A bird strike with an EgyptAir passenger on its descent into Heathrow Airport made significant damage to the nose cone of the Boeing 737-800. There were 71 passengers onboard and the crew was able to land safely. The flight from Cairo was grounded for about 21 hours while a new nose cone was attached before the jet returned to Cairo.
A Heathrow Airport employee, Paul Clare posted images of the damaged plane on his Twitter page (see below). Senior procurement specialist at EgyptAir, Amir Hashim also took photos and said on his Facebook page, “SU-GDZ operating yesterday evening’s MS779 arrival suffered a bird strike on approach. The damage caused is clearly evident and SU-GDZ will be grounded until a new radome is fitted. Now, who has a spare?” (photos above & below)

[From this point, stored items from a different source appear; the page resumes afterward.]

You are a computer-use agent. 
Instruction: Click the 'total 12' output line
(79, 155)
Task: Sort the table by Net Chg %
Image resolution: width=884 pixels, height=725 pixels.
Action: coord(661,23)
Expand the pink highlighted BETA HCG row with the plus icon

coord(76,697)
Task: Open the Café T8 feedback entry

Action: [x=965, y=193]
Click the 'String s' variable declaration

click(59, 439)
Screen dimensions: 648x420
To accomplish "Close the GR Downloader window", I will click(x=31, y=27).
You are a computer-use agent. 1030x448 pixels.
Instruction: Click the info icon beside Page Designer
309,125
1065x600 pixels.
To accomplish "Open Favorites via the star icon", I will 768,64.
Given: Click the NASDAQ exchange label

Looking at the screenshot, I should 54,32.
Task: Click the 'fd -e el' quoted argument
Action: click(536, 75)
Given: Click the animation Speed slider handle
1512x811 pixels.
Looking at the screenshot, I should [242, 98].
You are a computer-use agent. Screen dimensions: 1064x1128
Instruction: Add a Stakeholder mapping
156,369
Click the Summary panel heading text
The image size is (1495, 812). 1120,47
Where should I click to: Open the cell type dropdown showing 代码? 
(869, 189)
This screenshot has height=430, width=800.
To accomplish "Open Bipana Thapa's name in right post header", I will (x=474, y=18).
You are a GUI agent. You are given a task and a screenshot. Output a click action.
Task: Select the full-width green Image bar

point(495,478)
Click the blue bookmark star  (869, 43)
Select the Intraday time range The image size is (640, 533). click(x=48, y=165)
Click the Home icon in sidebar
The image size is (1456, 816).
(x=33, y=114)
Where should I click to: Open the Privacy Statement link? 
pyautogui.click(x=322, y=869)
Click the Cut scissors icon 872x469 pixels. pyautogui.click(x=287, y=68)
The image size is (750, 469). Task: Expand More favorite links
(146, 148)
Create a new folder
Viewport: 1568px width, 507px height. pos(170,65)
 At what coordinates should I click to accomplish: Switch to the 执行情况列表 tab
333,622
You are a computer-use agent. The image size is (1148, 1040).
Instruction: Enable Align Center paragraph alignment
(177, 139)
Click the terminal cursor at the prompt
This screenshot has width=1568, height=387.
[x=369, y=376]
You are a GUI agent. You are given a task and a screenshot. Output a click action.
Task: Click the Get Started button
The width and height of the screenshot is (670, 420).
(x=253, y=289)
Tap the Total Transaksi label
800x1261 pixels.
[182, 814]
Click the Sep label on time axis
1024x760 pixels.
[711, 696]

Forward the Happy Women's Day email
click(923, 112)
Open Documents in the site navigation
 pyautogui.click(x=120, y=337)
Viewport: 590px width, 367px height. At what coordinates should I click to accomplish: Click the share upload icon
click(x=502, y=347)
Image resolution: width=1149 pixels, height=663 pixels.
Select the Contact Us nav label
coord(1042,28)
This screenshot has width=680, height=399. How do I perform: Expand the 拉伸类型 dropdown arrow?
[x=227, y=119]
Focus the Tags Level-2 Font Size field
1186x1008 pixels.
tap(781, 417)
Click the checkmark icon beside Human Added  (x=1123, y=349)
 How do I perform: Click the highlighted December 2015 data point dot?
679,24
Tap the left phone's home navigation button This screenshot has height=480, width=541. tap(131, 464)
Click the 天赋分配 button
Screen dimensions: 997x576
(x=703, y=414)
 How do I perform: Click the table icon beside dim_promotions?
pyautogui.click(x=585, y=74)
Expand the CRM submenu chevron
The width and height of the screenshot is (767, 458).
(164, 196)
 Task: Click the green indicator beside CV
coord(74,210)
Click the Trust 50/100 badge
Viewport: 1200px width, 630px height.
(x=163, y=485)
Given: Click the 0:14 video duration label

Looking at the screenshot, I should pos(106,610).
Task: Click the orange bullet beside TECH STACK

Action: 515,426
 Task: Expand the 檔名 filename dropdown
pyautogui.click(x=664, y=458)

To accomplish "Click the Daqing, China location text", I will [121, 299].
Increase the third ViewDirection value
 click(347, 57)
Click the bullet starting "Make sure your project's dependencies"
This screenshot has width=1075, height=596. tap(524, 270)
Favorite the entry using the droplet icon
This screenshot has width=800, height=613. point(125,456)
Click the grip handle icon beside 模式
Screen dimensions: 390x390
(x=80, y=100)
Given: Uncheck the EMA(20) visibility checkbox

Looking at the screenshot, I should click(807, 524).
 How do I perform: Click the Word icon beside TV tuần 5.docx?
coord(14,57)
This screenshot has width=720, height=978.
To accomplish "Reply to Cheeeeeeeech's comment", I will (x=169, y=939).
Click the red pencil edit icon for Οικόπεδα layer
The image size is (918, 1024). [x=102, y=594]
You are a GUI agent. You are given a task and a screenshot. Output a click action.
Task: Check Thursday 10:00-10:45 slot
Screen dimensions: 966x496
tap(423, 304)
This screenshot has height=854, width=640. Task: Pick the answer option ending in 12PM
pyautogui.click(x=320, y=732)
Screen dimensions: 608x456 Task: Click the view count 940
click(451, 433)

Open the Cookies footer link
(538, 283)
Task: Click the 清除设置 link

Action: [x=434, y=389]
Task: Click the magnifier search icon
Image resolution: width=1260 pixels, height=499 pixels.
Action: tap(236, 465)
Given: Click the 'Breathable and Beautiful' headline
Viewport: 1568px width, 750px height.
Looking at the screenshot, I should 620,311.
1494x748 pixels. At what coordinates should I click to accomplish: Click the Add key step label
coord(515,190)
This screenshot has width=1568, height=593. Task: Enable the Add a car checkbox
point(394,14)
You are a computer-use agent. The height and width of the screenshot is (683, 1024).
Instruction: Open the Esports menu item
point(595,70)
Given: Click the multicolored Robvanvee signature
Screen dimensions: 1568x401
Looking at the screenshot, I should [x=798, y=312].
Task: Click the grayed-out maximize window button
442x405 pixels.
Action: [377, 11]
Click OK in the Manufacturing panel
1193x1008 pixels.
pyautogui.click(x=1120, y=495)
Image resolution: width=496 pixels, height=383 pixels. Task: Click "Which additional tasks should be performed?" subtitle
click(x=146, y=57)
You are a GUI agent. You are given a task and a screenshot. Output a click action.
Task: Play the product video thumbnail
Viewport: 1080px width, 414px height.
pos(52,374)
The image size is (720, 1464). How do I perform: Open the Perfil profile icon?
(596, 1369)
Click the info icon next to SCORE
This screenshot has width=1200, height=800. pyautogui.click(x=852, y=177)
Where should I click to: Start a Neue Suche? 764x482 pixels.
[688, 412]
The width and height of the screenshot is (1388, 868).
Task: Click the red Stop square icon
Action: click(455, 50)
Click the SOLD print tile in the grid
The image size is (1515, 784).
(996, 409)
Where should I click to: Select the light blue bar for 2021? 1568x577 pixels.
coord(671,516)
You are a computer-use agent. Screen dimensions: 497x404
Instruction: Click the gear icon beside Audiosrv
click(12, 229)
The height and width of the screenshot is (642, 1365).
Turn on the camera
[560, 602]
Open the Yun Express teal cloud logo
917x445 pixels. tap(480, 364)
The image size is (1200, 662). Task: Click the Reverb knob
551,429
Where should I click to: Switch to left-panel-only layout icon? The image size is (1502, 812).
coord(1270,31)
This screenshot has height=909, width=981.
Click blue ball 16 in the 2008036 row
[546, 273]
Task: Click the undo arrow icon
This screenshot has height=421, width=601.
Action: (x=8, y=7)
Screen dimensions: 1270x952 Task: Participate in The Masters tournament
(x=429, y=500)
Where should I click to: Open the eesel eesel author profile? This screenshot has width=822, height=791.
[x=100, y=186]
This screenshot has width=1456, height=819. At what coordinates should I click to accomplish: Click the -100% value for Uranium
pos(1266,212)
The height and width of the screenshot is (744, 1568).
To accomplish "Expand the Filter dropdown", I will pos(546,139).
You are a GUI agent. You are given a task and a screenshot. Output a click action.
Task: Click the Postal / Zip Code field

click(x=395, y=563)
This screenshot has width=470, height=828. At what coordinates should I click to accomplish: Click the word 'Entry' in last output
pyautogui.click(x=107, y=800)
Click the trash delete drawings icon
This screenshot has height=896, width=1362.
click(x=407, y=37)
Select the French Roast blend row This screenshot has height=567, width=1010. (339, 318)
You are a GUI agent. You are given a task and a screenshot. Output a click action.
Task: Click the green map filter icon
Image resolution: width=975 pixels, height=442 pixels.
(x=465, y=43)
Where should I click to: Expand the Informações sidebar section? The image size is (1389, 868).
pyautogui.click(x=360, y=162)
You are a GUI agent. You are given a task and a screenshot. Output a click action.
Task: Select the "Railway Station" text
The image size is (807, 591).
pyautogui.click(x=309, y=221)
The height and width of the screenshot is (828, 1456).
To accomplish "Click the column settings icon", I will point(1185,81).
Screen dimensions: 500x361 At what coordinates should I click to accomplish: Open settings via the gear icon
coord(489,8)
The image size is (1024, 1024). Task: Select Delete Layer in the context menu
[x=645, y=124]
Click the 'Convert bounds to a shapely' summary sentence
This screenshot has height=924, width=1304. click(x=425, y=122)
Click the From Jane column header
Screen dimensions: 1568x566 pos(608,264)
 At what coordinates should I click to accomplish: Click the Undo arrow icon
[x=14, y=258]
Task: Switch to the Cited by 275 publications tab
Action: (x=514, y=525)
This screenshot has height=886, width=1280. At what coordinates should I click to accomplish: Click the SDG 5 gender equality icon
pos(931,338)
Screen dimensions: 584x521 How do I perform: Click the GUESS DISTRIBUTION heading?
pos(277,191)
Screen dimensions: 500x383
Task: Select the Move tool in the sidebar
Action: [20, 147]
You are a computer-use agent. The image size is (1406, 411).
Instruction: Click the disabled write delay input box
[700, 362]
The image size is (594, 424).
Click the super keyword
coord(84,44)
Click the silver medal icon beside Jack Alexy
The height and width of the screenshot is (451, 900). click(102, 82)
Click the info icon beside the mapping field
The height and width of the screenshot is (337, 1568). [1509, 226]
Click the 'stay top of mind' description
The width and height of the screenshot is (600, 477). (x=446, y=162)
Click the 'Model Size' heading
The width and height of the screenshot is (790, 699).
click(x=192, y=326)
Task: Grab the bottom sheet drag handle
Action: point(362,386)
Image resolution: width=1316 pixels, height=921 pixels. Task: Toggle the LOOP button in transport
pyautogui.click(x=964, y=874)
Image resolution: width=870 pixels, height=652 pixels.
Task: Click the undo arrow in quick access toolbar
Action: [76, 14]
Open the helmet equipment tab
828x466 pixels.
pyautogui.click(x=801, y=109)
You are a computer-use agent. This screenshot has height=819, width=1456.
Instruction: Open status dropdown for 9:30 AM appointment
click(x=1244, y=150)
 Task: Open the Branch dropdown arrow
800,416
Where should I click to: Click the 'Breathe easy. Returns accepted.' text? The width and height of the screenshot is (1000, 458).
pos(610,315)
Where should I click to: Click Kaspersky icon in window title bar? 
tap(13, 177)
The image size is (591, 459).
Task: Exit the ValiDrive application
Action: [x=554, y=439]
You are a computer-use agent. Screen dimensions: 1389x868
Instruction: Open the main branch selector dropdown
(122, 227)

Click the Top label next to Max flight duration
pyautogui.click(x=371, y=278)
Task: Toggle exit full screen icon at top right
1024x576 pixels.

Less than a year ago at an International Civil Aviation Organization (ICAO) meeting in Cairo, Egypt filed a report on wildlife hazards management saying, "Due to growing traffic, comprised of greater numbers of quieter aircrafts, and the increase in wildlife populations, greater effort is required to control and monitor wildlife movements on and within the vicinity of airports."
According to the FAA, in the United States, 99,530 wildlife strikes to civil aircraft occurred between 1990 and 2014, including 8,659 strikes causing damage.